Where a line contains "Where should I", begin there and restate word for word every line to the end of the entries below, pictures excluded.

(Records provided Opens)

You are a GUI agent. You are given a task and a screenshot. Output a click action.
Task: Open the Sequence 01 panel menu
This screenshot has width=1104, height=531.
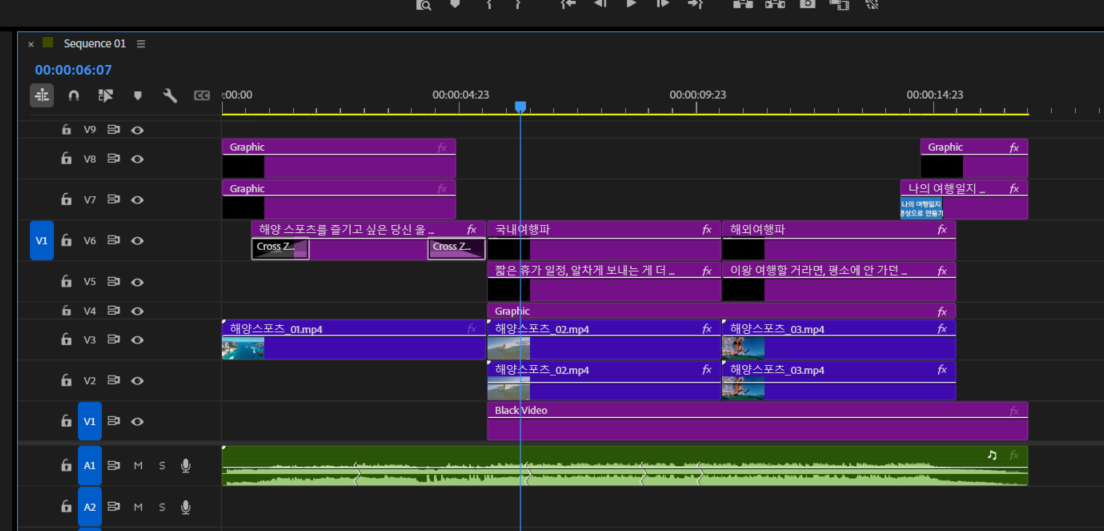141,44
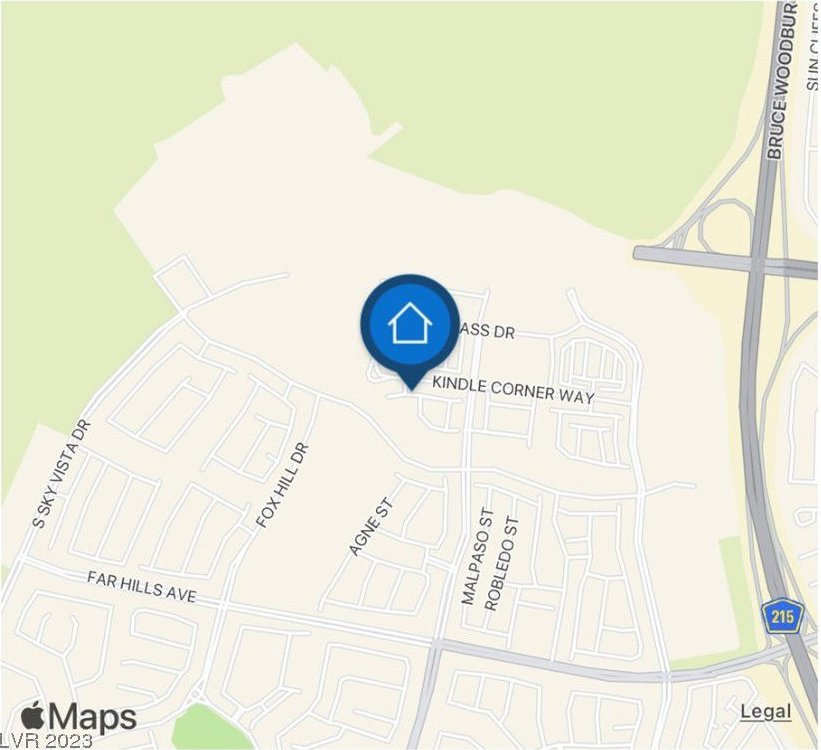The width and height of the screenshot is (821, 750).
Task: Click the Apple logo beside Maps text
Action: pyautogui.click(x=33, y=714)
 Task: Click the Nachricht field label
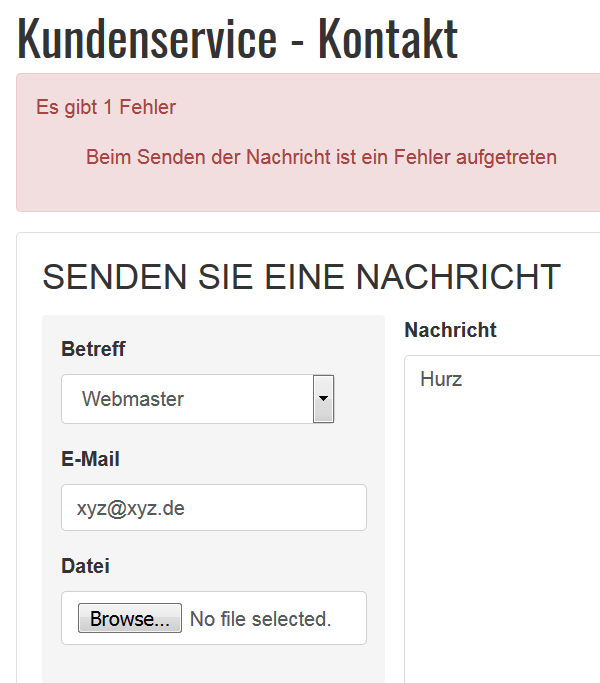(x=451, y=330)
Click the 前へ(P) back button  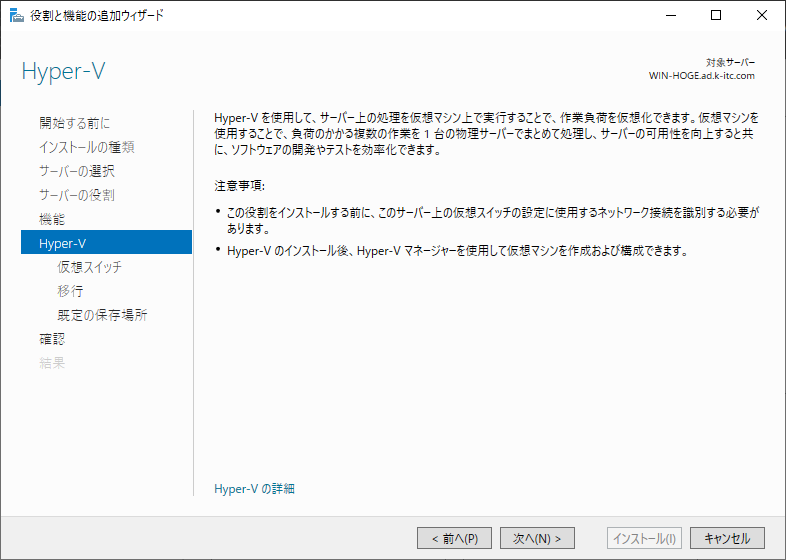(x=454, y=538)
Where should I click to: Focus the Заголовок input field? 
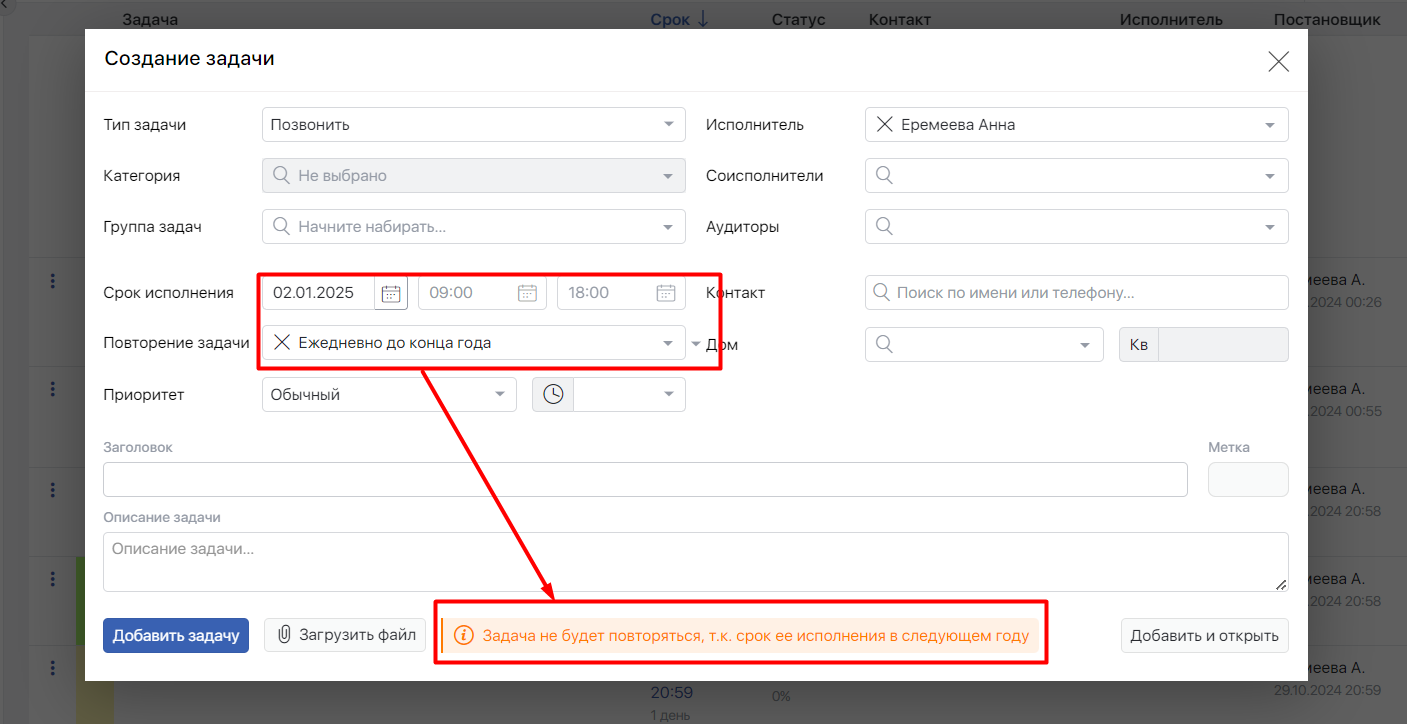pyautogui.click(x=645, y=479)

(Records provided Closes)

Reply to the task =>
Where should I click to: Focus the Заголовок input field? 
pyautogui.click(x=645, y=479)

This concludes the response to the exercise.